The [IO API](https://pandas.pydata.org/pandas-docs/stable/io.html) has different methods to read different formats, most common one is text-delimited files:

In [None]:
import pandas as pd
data = pd.read_csv("./data/goog.csv")

From this point we can access the data using different methods. For instance, `head(n)` will retrieve the first `n` columns:

In [None]:
data.head(2)

DataFrame also allows _range_ expressions, by using `[]` or `loc`.

In [None]:
data[5:7]

In [None]:
data.loc[5:7]

In [None]:
edge_case = pd.DataFrame({'val': ['a', 'b', 'c', 'd']}, index=[10, 20, 30, 40])
print(edge_case.loc[20:30])

Single row access is done using `iloc` attribute:

In [None]:
data.iloc[5]

In [None]:
data.iloc[5].Open

All methods and attributes a DataFrame supports can be checked in the [API documentation](https://pandas.pydata.org/pandas-docs/stable/generated/pandas.DataFrame.html). Note that althought Pandas support Python's index operator `[]`, the recommended way to access values or ranges is to use `loc` for labels and `iloc` for positions. There's more information about it in the [Indexing and selecting data](https://pandas.pydata.org/docs/user_guide/indexing.html) chapter of Pandas documentation.

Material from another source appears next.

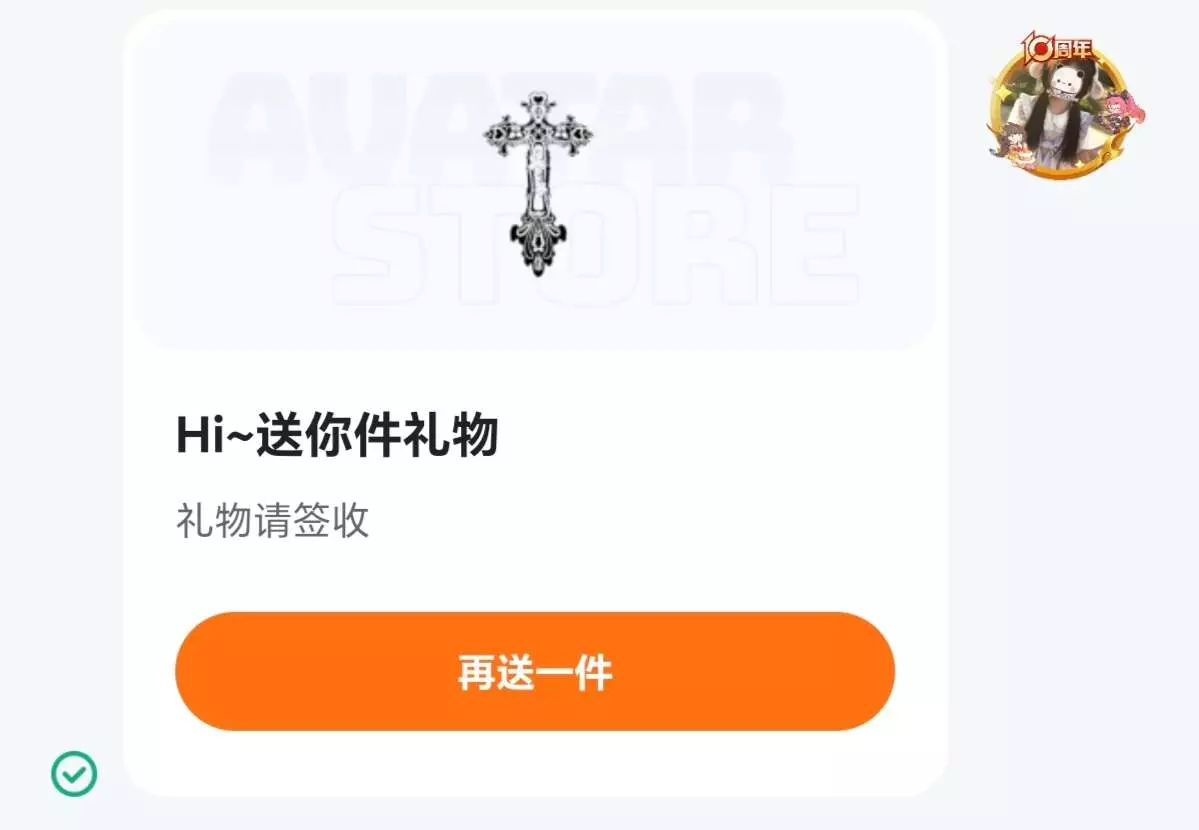The width and height of the screenshot is (1199, 830).
Task: Click the green checkmark status icon
Action: coord(74,773)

### Data formats and compression

Pandas can read and write multiple data formats, using `read_X` and `to_X` methods. Parameters are described in the [IO API documentation](https://pandas.pydata.org/pandas-docs/stable/io.html).

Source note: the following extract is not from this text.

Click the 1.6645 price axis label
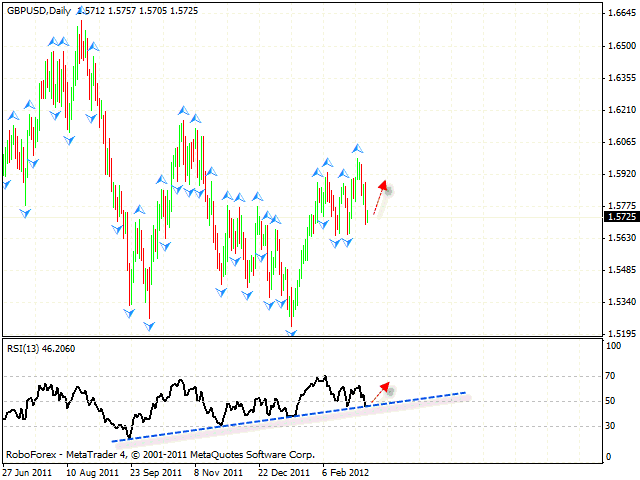The height and width of the screenshot is (480, 640). [x=620, y=13]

One of the popular formats is [PyArrow](https://arrow.apache.org/docs/python/pandas.html), that has relatively good integration with Pandas. Normally, you will be interested to use a binary column-oriented format called [Feather](https://pandas.pydata.org/pandas-docs/stable/user_guide/io.html#feather), created from the Arrow project.

In [None]:
data = pd.read_feather('./data/goog.feather')
data.dtypes

Notice that in old versions of PyArrow, the index is lost when saving the data. You may want to create it again by doing:

In [None]:
data_indexed = data.set_index('Date')
data_indexed.head(1)

You can also replace the index in-place, without creating a copy:

In [None]:
data.set_index('Date', inplace=True)
data.head(1)

Similarly, you can write Feather files using `to_feather` function. Remember to drop the index first:

In [None]:
data = pd.read_csv("./data/goog.csv", index_col=0)
data.reset_index().to_feather('data/goog.feather')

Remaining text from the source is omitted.